Menu
menu

HINWEIS Texte VORLESEN und ÜBERSETZEN:

Möchten Sie sich die angezeigten Texte vorlesen und/ oder übersetzen lassen, dann bitte den gewünschten Text markieren und die Maus loslassen. Das Auswahlfeld wird entsprechend angezeigt.

Anna (38 Jahre)

„Ich schäme mich nicht mehr - es kann alle Frauen treffen, aus allen Kontexten. Egal ob Schauspielerinnen, Akademikerinnen oder Arbeiterinnen. Ich gehe jetzt offen mit meiner Geschichte um.“

Für mich begann diese Beziehung mit Schmetterlingen im Bauch. Ich lernte meinen Partner auf der Arbeit kennen, als er in der Firma neu anfing. Ich hatte immer Freunde und war gern unterwegs. Er wollte das nicht. Aber zu Beginn einer Beziehung ist das normal, dass man möglichst viel Zeit zusammen verbringen möchte, oder? Damit begann, ohne dass ich es ahnte, der Beginn in eine gewalttätige, manipulative Beziehung. Er schaffte es, dass ich immer weniger Zeit mit Freunden und meiner Familie verbrachte. Dann ging er dazu über, mir einzureden, dass ich nichts wert sei. Und ich glaubte ihm. Dem folgten körperliche Bedrohung und bald schon körperliche Gewalt. Ihm „rutschte die Hand aus“ und es war meine Schuld. Dennoch zogen wir zusammen. Ich konnte mich nicht länger wehren. Ich fürchtete ihn. Seine Übermacht und meine Scham verhinderten, dass ich mich jemandem anvertraute. Erste körperlichen Übergriffe versuchte ich zu vertuschen, indem ich mich krankmeldete. Auch ein Polizeieinsatz dank aufmerksamer Nachbarn nebst Krankenhausaufenthalt nährten die Hoffnung, dass mir jemand zu Hilfe käme und die Spirale der Gewalt beendete. Aber erst nachdem nichts passierte und ich erneut schwere Verletzungen aufgrund eines Gewaltausbruches davontrug, schaffte ich es, meine Eltern zu verständigen und um Hilfe zu bitten. Danke ihrer Unterstützung schaffte ich es, meine Verletzungen in der Rechtsmedizin dokumentieren zu lassen und Anzeige zu erstatten. Während der Verhandlung bekam ich besonderen Schutz, besuchte erfolgreich eine Psychotherapie zur Überwindung der Angst. Mit der zurückgewonnenen Kraft und der Einsicht, dass mich weder Schuld trifft, noch, dass ich mich für das Erlebte schämen muss, habe eine Selbsthilfegruppe gegründet und unterstütze heute Frauen in ähnlichen Situationen.

§ Zeilen zur Lage der Ziele:
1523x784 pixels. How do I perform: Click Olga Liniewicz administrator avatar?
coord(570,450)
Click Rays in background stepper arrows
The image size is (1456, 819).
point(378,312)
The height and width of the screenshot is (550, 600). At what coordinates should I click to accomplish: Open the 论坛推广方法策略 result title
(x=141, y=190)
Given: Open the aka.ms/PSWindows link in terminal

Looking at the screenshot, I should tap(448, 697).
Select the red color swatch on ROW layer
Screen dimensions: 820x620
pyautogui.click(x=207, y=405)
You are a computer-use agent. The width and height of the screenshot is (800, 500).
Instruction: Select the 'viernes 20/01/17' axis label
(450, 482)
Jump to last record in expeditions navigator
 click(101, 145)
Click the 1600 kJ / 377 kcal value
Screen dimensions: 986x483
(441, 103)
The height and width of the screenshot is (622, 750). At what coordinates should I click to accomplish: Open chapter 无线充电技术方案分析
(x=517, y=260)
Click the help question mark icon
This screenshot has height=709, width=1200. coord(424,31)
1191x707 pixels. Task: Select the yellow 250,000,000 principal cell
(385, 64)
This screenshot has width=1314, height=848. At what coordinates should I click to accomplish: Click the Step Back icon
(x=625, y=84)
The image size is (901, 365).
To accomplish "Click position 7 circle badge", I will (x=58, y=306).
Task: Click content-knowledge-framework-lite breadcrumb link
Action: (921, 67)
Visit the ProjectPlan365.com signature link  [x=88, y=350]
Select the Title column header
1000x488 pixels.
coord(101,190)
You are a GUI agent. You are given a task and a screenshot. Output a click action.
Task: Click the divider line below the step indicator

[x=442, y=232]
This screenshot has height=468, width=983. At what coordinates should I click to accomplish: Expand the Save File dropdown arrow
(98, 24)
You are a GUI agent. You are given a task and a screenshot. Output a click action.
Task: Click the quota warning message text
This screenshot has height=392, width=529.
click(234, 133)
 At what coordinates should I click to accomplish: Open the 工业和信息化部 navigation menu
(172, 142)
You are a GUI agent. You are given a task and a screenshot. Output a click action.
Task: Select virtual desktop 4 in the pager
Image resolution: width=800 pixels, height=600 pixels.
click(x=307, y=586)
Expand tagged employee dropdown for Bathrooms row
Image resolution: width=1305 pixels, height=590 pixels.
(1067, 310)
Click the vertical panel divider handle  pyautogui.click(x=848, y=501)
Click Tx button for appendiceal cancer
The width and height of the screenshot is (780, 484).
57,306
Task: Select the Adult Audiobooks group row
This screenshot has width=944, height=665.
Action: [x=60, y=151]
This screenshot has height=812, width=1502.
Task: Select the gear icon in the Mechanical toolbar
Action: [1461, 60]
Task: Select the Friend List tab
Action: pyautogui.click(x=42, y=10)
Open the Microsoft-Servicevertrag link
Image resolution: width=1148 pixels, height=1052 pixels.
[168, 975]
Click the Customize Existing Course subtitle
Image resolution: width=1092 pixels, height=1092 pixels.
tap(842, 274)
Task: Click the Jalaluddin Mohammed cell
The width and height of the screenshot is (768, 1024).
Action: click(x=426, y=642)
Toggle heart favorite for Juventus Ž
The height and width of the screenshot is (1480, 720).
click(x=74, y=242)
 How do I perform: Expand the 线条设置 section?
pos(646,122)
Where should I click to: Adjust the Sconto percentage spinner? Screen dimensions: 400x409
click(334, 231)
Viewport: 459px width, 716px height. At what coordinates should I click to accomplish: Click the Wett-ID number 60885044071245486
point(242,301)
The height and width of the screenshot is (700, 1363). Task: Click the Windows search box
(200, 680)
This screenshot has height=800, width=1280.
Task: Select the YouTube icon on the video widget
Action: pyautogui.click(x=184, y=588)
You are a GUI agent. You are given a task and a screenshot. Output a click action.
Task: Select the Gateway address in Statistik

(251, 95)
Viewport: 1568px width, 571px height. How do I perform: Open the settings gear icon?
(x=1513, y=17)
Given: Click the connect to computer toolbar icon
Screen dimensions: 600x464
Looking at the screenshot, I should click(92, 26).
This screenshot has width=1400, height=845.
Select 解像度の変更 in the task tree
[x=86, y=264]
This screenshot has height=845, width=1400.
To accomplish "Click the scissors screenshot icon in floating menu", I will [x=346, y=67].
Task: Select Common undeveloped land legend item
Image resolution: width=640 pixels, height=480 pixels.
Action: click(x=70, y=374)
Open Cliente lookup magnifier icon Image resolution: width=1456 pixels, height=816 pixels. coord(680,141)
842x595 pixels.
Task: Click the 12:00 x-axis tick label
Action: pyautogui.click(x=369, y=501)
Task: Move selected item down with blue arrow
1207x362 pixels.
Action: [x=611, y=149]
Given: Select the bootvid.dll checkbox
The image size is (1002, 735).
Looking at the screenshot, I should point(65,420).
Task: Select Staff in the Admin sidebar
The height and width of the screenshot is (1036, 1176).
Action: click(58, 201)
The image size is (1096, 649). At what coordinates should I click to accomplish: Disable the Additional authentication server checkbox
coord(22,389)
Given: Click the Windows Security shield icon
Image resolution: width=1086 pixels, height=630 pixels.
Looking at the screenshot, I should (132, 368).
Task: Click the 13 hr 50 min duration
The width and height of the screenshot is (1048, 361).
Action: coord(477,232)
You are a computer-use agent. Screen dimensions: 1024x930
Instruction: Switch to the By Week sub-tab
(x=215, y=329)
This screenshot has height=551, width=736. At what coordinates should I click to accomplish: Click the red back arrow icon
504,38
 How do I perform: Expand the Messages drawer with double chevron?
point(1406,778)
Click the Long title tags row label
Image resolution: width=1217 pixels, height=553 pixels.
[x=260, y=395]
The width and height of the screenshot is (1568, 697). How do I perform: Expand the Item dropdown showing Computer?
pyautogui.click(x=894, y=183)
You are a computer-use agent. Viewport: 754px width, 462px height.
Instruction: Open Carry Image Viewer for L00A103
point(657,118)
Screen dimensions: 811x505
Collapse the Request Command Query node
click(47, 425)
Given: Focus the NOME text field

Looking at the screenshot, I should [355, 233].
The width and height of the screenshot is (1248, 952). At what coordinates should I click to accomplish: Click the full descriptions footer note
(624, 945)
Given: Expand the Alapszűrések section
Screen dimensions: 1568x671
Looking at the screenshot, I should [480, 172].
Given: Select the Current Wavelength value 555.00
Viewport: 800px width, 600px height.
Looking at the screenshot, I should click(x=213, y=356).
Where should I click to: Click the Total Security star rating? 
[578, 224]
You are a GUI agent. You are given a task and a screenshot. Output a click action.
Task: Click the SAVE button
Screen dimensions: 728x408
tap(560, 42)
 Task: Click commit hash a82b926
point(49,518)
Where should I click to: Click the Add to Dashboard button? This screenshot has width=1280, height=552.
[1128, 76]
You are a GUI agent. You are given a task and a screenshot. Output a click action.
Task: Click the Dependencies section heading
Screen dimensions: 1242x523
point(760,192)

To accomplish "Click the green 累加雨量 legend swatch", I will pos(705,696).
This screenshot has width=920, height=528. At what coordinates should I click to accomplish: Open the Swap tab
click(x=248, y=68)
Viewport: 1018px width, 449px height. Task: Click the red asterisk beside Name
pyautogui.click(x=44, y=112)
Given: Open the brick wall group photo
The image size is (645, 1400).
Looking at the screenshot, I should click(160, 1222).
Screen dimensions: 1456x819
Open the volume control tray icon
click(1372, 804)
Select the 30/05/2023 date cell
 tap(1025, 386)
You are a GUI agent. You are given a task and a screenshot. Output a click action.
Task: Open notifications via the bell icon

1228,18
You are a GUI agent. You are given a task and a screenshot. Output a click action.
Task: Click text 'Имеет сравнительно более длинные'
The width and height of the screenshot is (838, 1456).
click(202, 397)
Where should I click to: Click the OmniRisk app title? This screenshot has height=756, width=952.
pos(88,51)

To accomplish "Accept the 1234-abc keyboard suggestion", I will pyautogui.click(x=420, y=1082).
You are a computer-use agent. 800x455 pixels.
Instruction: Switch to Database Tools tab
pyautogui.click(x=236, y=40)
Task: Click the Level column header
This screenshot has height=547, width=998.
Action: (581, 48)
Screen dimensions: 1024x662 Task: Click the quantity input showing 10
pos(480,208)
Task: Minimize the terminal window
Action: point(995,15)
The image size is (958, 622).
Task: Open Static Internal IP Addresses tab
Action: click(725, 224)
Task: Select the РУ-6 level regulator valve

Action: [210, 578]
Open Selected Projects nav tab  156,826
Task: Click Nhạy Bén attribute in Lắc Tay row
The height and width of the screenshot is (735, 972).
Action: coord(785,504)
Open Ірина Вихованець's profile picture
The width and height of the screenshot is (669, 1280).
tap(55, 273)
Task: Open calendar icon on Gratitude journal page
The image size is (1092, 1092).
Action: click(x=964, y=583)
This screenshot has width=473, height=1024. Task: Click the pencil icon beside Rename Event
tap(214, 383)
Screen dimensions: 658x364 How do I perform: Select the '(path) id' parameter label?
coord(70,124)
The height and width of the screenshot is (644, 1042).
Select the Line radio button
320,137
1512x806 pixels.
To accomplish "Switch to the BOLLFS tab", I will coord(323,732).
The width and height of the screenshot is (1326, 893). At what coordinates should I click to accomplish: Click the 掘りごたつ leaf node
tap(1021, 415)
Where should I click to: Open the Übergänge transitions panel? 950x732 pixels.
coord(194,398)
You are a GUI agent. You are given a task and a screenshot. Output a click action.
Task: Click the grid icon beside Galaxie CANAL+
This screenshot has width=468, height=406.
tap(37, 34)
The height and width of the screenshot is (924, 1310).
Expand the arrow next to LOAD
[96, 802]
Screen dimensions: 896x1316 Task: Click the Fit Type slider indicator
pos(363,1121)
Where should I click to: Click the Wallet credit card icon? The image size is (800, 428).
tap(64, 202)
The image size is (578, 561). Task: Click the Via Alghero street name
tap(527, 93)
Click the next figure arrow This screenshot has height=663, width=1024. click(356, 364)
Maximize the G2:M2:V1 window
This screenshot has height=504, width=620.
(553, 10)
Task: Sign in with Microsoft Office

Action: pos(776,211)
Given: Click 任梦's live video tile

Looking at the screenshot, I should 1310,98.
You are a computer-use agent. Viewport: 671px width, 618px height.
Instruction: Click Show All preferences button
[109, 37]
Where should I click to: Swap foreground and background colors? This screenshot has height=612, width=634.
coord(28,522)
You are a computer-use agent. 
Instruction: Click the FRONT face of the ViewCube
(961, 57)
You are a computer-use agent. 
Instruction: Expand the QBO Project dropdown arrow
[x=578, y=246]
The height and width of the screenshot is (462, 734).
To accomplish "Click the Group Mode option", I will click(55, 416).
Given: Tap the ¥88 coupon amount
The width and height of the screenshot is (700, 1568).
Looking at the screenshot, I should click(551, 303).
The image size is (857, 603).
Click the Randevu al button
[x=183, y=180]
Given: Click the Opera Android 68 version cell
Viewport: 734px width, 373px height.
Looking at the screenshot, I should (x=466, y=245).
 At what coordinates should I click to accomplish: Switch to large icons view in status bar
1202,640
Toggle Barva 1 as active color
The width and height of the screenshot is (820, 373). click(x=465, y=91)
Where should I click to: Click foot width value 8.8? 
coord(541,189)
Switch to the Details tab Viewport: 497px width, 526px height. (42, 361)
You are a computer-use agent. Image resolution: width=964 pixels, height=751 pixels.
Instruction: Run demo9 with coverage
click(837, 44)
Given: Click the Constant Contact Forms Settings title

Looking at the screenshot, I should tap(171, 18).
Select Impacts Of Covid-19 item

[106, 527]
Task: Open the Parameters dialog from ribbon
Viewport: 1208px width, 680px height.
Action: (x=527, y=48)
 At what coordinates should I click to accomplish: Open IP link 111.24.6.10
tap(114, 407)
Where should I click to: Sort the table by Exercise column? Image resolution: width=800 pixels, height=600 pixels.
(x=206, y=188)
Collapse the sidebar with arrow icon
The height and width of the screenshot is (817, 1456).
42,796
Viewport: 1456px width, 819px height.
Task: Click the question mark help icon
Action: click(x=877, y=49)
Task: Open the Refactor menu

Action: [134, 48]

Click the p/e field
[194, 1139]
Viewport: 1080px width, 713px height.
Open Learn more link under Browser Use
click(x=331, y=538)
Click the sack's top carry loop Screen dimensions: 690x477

§ AUFGABENLISTE:
**1.** Wo lernte Anna laut dem Bericht ihren Partner kennen?
**2.** Bitte schreiben Sie aus dem Bericht den Abschnitt ab, der mit den Worten beginnt, die "Möchten Sie sich" enthalten, und mit "wird entsprechend angezeigt." endet.
Die Zeilen sind eigenständiges Material und gehören nicht zum Bericht.

§ ANTWORTEN:
**1.** Auf der Arbeit, als er in der Firma neu anfing.

**2.**
Möchten Sie sich die angezeigten Texte vorlesen und/ oder übersetzen lassen, dann bitte den gewünschten Text markieren und die Maus loslassen. Das Auswahlfeld wird entsprechend angezeigt.